Thursday, April 7, 2016

More Evidence That Obesity Is A Global Catastrophe In Slow Motion

Sometimes it is harder to see things that move in slow motion. Perhaps if the global obesity epidemic moved any faster, it would garner an emergency response similar to Ebola, Zika, and other infectious disease epidemics that have gripped the world in recent years. As two recent studies published in The Lancet and authored by the Non-Communicable Disease (NCD) Risk Factor Collaboration have re-emphasized, the sheer magnitude of the global obesity epidemic dwarfs those of most other epidemics. The impact may be much greater as well, accounting for many more deaths  (over 3.4 million a year) and more costs (over $2 trillion a year). My colleague Larry Cheskin, MD, Associate Director of our Global Obesity Prevention Center (GOPC) at Johns Hopkins University and Associate Professor at the Johns Hopkins Bloomberg School of Public Health, describes the global obesity epidemic as “a catastrophe happening in slow motion.” But has everyone around the world responded as if the obesity epidemic were indeed a catastrophe ?

One of the Lancet studies confirmed that obesity and overweight is a growing problem worldwide, even in countries that in the past have had problems with lack of food. The study analyzed the change in body mass index (BMI) from 1698 studies among 19.2 million adults in 200 countries from 1975 to 2014. The researchers found that during this time period the average BMI increased from 21·7 to 24·2 kg/m2 among men and from 22·1 to 24·4 kg/m2 among women. Average BMIs among men were lowest (21·4 kg/m2) in central Africa and south Asia and highest in 29·2 kg/m2 in Polynesia and Micronesia. Among women, average BMIs were lowest (21·8 kg/m2) in south Asia to and also highest (32·2 kg/m2) in Polynesia and Micronesia. During the same time period, obesity prevalence more than tripled from 3·2% to 10·8% among men and more than doubled (6·4% to 14·9%) among women. By comparison, the prevalence of people are underweight, presumably from lack of enough food, decreased from 13·8% to 8·8% among men and 14·6% to 9·7% among women.

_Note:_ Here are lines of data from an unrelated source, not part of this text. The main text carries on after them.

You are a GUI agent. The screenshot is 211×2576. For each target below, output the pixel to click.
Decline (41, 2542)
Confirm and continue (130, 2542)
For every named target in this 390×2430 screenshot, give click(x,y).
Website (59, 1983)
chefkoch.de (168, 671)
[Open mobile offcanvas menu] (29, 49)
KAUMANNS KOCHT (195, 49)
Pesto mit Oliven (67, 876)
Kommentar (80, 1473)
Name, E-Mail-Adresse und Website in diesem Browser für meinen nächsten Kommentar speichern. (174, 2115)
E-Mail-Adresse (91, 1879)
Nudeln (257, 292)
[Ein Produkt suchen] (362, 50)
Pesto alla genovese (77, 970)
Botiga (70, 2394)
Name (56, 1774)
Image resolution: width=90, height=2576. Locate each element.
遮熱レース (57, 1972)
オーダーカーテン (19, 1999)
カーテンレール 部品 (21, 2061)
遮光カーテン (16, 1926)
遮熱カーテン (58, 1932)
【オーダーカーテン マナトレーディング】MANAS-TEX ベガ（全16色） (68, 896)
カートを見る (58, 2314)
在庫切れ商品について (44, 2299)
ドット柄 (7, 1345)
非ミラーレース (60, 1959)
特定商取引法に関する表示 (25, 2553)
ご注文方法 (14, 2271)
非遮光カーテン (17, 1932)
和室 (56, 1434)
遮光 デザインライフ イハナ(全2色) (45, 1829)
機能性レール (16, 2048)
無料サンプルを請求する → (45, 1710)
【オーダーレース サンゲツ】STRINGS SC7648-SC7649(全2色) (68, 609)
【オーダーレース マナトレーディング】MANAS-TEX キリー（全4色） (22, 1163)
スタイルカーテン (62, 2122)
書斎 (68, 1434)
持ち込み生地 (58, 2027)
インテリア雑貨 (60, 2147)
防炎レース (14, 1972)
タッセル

The other Lancet study showed a substantial worldwide increase in diabetes since 1980 by analyzing 751 studies that included nearly 4·4 million people. As the study’s senior author Professor Majid Ezzati form Imperial College  explained,“obesity is the most important risk factor for type 2 diabetes and our attempts to control rising rates of obesity have so far not proved successful. Identifying people who are at high risk of diabetes should be a particular priority since the onset can be prevented or delayed through lifestyle changes, diet or medication.” The study found that between 1980 and 2014, diabetes prevalence more than doubled from 4·3% to 9·0% among men and climbed by over 50% from 5·0% to 7·9% among women. This corresponded to the number of adults with diabetes worldwide nearly quadrupling from 108 million to 422 million. In 2014, northwestern Europe has the lowest diabetes rates. Polynesia and Micronesia has the highest (affecting nearly a quarter of adults), followed by Melanesia and the Middle East and north Africa. While not all diabetes cases are related to obesity, obesity is a major risk factor for the more common type of diabetes, Type II or adult-onset diabetes. And diabetes can have devastating health consequences such as heart problems, kidney disease, and stroke. (Of course, obesity can result in many other health problems besides diabetes.)